Menu
Menu

Musei del Gusto a Bologna

 | 

Musei del Gusto a Bologna


Tempo stimato di lettura: 4 minuti

In una terra come l’Emilia Romagna, conosciuta in tutto il mondo come la #FoodValley d’Italia, dopo avervi parlato dei Musei del Cibo, non possiamo che raccontarvi dei Musei del Gusto.
Oggi siamo nella zona di Bologna per un tour in 5 golose tappe.

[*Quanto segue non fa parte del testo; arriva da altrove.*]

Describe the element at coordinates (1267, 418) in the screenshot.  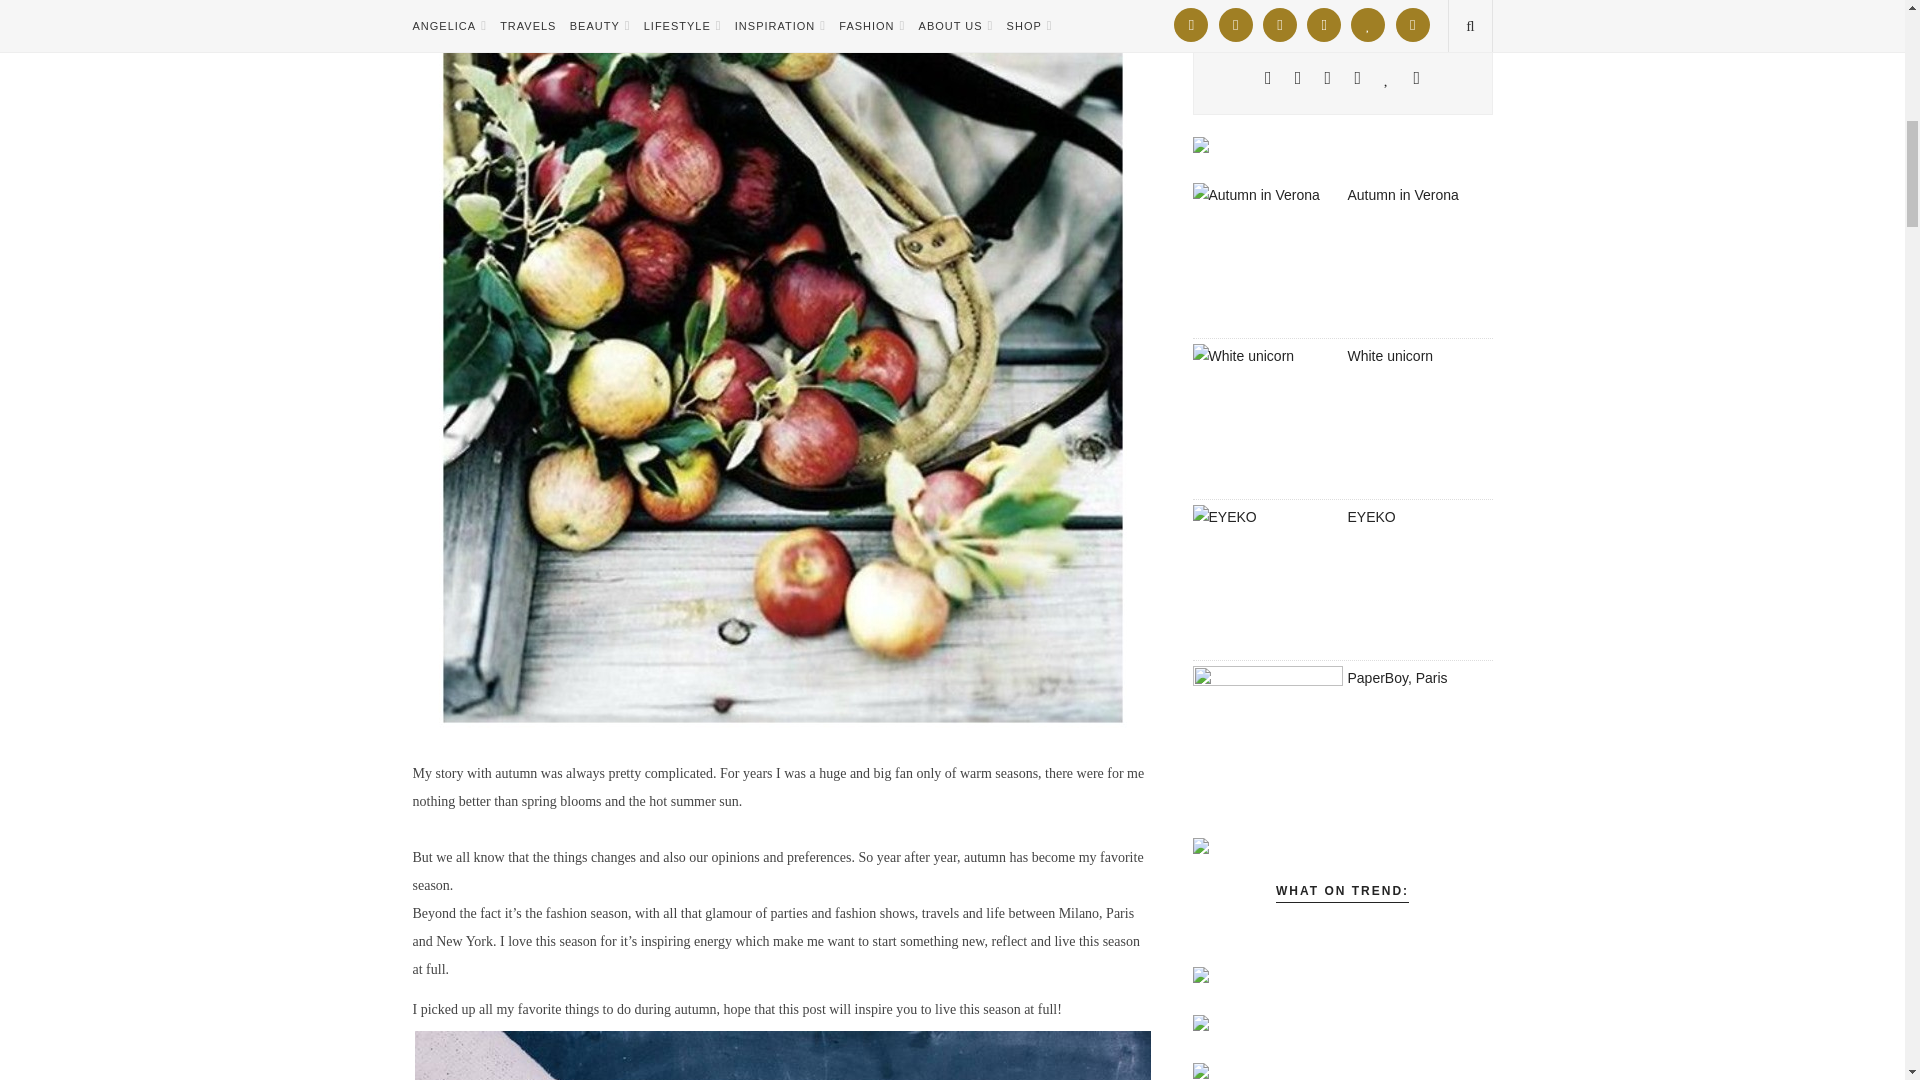
I see `White unicorn` at that location.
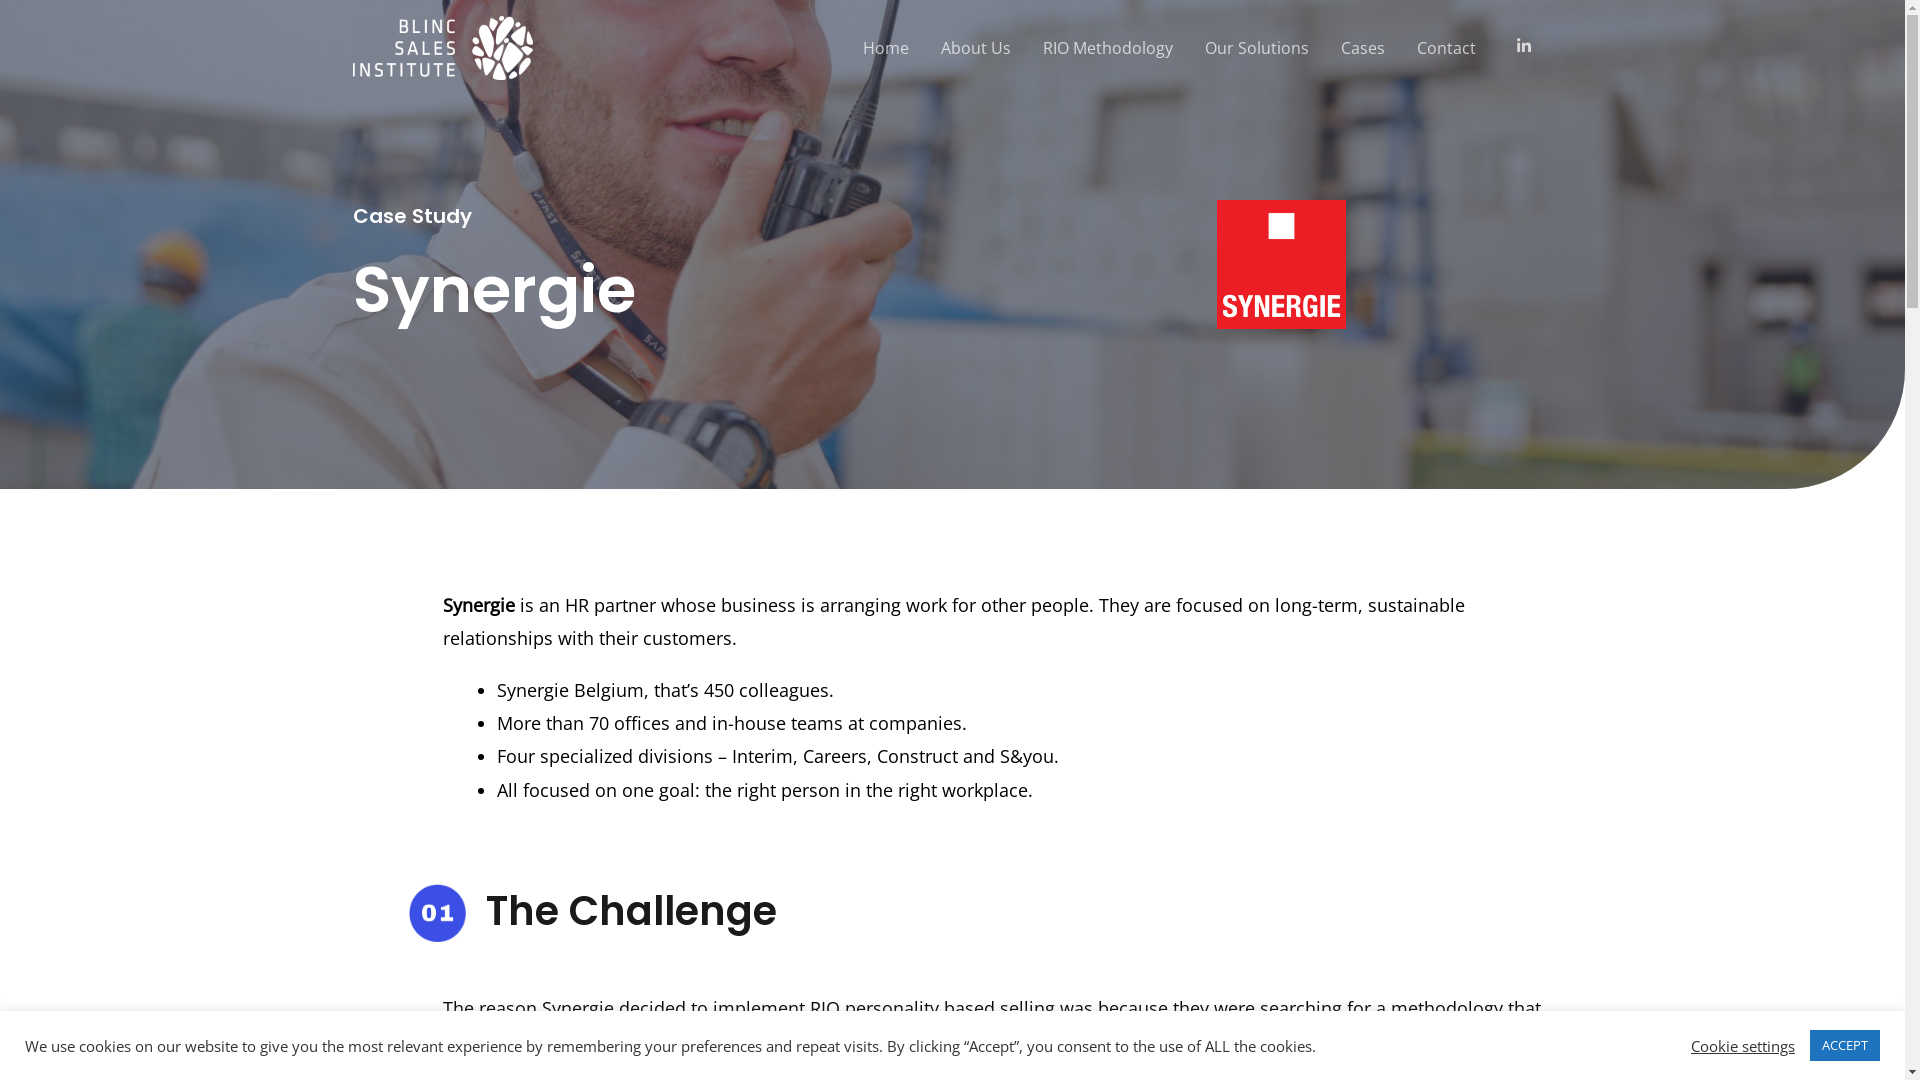 The height and width of the screenshot is (1080, 1920). What do you see at coordinates (1446, 48) in the screenshot?
I see `Contact` at bounding box center [1446, 48].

I Musei del Gusto sono adatti a tutti coloro che vogliano conoscere la cultura locale attraverso la scoperta dei suoi prodotti enogastronomici. Non semplici strutture museali ma dei veri e propri luoghi dinamici capaci di animare il territorio in un connubio perfetto tra tradizione e innovazione.


Museo del Castagno

Museo del Castagno | Castel del Rio (Bologna)

Museo del Castagno | Castel del Rio (Bologna)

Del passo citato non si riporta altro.